Thoughtfactory: abstractions

developing the tradition of photographic abstraction

orange abstraction

A recent addition to an  ongoing series:

I have to admit that I have walked past this particular tree many times whilst walking with Maya. I didn't see the colours or the shape of the orange.  How come I missed it so many times? I wasn't looking obviously. 

salt abstraction #5

This photo was made in the summer of 2024. The location is  around the western corner of   Petrel Cove on the southern Fleurieu Peninsula. It was the late afternoon to avoid the bright light of the summer sun.  

The dried out salt depends on high tides, no sand cover,  and the summer heat to evaporate the seawater in the rock pools during the day.  Outside of summer there are  the various rock pools that do not evaporate.  

sandstone abstraction

A section of the sandstone cliffs in the Great Otway National Park in Victoria:

The area is between  Point Franklin and Parker Inlet,  and it is  only accessible in low tide. 

trunk abstract #4

The abstraction below was made whilst I was on a poodlewalk with Maya, our young standard poodle,  in  the local bushland in Waitpinga on the southern Fleurieu Peninsula  in South Australia early in  the  morning.

From memory  it had been raining overnight. It was in the mid-winter of  2023.  Maya would have been about 6 months old then, and it would have been a training walk. She was learning to stay  with me whilst we walked through the bushland. 

a b+w version

This  black and white version of an abstract rock formation near Petrel Cove is from the archives in 2019.

A colour version, which was posted in 2019,  is here.  

I have been starting to research and write about  photographic abstraction that moves beyond the modernist idea of abstraction as non-figuration of the mid-twentieth century. Whilst doing so I have been working my way  through the  archives. 

quartz abstraction #11

Whilst on the early  morning poodlewalk with Maya  along the littoral zone of the coastal rocks on the southern Fleurieu Peninsula I started scoping for a possible 5x4 photo session. As  Maya is now starting to hang around me whilist  I spend time photographing I reckoned it would be possible to use a 5x4 with a dark cloth. 

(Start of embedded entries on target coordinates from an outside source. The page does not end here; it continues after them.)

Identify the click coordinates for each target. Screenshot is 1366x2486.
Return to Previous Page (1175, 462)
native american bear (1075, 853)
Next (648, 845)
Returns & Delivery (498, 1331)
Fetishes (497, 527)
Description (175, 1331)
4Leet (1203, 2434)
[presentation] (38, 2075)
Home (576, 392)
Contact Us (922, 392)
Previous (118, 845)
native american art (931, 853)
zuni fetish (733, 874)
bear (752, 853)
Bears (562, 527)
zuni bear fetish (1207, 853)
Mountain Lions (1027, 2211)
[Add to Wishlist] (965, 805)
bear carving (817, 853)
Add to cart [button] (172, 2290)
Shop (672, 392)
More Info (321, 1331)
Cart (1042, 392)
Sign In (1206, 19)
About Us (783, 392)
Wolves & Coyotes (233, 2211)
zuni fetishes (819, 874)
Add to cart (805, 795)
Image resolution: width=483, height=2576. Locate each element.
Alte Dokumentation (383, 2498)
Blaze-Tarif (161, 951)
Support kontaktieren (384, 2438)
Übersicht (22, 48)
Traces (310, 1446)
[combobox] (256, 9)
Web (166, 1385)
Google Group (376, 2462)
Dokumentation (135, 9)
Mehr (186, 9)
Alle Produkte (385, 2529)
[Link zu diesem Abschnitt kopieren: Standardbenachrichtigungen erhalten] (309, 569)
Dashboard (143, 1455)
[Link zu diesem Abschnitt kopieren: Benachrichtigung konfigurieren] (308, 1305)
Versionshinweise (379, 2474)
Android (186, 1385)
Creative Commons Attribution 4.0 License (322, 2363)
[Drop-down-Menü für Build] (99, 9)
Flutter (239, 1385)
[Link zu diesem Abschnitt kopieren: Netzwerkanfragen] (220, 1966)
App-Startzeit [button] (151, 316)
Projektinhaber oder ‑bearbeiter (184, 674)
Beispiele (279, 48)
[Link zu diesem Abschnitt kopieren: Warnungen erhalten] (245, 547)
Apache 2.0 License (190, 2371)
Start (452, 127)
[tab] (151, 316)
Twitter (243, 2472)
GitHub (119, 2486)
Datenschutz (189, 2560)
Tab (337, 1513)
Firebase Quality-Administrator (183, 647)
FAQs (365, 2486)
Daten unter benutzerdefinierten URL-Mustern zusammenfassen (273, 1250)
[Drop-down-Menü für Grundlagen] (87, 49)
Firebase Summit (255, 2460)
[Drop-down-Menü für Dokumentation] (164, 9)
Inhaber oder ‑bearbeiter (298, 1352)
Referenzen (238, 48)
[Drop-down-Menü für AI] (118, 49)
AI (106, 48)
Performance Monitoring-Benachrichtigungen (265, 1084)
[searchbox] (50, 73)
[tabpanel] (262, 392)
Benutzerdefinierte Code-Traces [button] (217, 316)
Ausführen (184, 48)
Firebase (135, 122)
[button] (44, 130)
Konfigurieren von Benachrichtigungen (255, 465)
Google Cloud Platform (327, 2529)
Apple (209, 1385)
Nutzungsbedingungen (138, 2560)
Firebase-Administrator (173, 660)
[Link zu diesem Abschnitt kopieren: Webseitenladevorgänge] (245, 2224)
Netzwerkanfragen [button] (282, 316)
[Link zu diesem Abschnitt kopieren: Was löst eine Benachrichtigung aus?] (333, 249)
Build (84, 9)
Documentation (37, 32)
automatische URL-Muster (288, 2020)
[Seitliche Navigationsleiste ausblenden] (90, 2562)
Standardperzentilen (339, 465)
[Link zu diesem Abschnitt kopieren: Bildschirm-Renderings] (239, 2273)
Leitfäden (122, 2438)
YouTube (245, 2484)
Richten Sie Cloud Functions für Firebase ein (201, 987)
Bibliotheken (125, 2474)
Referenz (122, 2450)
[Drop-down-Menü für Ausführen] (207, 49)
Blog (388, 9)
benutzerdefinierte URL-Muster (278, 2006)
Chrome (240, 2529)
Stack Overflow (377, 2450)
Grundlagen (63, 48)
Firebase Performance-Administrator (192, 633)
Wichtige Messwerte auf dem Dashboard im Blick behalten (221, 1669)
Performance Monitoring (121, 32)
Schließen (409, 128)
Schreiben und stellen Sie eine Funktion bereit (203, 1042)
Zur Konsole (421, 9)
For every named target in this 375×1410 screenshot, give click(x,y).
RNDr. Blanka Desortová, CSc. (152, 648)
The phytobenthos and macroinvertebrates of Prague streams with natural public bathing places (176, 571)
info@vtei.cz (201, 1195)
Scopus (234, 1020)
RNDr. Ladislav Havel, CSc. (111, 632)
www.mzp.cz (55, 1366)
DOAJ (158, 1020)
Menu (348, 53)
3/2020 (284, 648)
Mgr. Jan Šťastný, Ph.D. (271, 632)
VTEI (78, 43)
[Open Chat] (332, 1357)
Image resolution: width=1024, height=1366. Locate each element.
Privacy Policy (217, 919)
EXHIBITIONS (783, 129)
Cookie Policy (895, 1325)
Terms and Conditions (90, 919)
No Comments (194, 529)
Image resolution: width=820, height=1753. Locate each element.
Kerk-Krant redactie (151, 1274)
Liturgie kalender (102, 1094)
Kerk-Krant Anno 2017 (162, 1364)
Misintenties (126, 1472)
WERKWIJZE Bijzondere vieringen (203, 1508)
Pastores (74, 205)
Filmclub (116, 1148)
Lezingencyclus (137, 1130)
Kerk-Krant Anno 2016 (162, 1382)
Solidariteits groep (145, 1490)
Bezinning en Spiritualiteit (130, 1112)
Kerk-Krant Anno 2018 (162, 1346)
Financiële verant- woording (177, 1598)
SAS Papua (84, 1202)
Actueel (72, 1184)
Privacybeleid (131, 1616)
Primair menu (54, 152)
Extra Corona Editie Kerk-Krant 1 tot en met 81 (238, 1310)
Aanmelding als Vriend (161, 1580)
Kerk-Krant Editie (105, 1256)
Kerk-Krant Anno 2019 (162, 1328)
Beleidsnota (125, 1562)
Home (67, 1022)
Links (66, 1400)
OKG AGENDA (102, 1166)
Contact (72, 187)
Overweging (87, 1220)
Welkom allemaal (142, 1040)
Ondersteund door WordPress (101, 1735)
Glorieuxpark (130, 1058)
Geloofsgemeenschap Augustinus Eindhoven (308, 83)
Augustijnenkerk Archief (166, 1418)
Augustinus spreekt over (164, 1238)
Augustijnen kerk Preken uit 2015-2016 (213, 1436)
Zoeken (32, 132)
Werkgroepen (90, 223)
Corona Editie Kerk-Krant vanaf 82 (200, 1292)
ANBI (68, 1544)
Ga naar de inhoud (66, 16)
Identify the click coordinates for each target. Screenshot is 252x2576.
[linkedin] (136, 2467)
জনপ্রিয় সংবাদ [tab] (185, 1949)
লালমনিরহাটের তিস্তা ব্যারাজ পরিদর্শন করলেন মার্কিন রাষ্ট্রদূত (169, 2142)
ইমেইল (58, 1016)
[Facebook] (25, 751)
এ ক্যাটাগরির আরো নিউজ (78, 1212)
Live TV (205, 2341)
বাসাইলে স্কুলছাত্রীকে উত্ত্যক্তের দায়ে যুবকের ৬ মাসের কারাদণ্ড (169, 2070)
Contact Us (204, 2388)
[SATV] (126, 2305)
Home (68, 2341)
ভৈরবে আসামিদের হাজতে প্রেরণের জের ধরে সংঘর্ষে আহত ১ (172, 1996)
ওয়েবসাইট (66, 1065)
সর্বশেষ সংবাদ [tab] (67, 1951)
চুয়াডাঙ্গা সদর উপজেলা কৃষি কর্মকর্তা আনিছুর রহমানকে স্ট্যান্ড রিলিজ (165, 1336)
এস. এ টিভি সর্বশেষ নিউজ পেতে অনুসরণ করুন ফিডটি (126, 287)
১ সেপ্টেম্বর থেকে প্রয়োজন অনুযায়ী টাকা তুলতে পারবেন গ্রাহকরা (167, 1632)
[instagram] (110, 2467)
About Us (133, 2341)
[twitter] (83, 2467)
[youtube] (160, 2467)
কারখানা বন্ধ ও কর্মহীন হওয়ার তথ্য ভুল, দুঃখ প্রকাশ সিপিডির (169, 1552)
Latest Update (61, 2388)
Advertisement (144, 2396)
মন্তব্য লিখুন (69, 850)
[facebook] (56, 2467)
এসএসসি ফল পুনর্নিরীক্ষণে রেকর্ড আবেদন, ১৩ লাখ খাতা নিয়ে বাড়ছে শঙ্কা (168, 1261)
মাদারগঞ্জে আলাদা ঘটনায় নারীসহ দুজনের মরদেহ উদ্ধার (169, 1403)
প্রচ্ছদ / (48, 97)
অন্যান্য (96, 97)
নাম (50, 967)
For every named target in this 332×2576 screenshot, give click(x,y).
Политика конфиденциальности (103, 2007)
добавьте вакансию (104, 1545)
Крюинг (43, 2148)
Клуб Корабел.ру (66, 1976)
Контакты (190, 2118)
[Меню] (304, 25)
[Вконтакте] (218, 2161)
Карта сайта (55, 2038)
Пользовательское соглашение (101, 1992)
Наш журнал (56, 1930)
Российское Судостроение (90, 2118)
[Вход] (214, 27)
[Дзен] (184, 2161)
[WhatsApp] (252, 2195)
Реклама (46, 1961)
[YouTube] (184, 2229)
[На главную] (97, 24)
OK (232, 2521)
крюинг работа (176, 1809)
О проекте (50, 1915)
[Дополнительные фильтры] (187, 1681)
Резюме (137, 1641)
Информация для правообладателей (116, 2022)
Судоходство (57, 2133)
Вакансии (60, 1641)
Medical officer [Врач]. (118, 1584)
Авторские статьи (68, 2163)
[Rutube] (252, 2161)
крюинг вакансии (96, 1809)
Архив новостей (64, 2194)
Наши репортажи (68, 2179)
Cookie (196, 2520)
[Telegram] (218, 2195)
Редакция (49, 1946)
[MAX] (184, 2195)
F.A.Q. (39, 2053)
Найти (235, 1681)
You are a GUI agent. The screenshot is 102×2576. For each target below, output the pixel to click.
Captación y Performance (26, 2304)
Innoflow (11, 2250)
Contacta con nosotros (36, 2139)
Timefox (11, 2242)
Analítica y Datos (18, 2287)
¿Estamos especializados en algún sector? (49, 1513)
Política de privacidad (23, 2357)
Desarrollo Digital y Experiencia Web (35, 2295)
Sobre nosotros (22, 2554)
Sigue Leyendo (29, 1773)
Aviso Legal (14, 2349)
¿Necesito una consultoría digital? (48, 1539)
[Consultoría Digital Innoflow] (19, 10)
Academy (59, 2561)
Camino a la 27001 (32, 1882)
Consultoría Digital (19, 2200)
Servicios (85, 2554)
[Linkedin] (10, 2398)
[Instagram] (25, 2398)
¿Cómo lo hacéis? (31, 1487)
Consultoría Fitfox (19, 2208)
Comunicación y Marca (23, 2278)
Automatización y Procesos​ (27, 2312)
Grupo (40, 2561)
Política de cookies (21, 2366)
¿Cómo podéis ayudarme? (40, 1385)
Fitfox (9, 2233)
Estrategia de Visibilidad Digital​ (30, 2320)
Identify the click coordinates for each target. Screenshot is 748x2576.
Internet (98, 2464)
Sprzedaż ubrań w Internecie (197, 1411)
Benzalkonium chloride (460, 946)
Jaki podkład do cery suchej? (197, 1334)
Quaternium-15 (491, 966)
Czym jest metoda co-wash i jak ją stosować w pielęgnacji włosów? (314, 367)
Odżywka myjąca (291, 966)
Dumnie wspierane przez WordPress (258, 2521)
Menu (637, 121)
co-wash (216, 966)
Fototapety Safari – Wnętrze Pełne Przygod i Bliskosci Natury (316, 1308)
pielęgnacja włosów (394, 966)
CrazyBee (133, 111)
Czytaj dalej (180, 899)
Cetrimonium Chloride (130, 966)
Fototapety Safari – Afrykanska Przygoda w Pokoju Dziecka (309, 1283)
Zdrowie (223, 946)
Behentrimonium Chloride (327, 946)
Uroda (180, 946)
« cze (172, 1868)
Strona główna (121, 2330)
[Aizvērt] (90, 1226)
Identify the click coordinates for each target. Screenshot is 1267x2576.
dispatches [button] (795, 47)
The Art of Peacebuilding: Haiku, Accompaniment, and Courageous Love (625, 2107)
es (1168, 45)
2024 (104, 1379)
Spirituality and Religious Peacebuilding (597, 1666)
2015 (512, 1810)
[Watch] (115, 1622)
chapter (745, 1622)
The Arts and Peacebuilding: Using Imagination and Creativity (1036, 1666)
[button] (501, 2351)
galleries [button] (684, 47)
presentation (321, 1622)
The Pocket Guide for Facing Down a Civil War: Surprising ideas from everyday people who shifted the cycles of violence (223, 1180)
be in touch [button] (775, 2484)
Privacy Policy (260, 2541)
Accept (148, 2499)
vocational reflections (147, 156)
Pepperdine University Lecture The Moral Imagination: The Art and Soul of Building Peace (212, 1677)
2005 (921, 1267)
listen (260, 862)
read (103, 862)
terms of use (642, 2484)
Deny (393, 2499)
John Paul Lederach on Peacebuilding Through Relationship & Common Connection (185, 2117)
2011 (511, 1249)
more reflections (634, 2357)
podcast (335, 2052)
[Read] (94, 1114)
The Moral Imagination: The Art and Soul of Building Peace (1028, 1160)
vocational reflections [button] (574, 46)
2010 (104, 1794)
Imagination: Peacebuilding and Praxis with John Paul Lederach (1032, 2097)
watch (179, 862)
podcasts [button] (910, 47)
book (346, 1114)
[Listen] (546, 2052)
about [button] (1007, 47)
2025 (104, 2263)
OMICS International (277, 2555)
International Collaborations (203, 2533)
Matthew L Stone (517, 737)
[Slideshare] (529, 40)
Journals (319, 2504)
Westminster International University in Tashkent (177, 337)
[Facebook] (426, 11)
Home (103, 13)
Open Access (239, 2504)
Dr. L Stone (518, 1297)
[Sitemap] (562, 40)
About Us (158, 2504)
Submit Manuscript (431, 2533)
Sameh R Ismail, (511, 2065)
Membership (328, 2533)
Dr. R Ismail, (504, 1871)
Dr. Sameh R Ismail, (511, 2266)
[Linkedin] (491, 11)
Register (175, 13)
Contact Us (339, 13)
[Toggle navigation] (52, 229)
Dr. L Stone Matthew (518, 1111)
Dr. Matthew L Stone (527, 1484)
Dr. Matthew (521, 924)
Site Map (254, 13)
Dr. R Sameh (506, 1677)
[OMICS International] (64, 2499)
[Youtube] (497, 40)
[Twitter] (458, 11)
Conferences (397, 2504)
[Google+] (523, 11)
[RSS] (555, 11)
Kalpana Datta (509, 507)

This is what I came up with today --- a close up, or macro view,  of an isolated rock with a quartz vein:

I had photographed the rock a few days earlier from a broader perspective.  

wood abstraction: a note

This is an abstraction of the  old,  wooden Granite Island causeway at Victor Harbor in South Australia.  

The causeway  was in such a bad condition that it could not be repaired.  It  has been dismantled and replaced by a concrete one.  There are just a few pieces left at both the Victor Harbor and Granite Island ends. They -- the heritage remnants -- appear to function as viewing platforms. 

No doubt, many  photographers would say this  picture is not  an abstraction.  Others would point to the formal design of the picture and say that it is formalist but not even a weak abstraction. So I wrote a brief post on abstraction on the thoughtfactory website in an effort to open up a space for the possibility of contemporary photographic abstractions.

quartz abstraction #10

I cannot remember the exact location of this macro photo of quartz and lichen that I constructed as an abstraction. It was made in  the late summer -- the digital file says  early February 2022. 

Looking at the surrounding files I can see that I would have been walking from Dep's Beach back to the car that would have been parked at Kings Beach lookout. It was made whilst on an afternoon poodlewalk as it was around 7pm. 

blue and red abstraction

 Made whilst  wandering in the local Waitpinga bushland on a poodlewalk in  the late summer of 2022.  

 It was a branch of a pink gum, but I  can no longer remember where it was exactly. 

bark abstract #5

These colours in the local bushland in Waitpinga caught my eye whilst I was walking through it:

This macro  of the  bark of  pink gum was made whilst I was on a poodlewalk with Kayla. This was  in  late February. It is a continuation of the kind of abstraction from nature series here and here.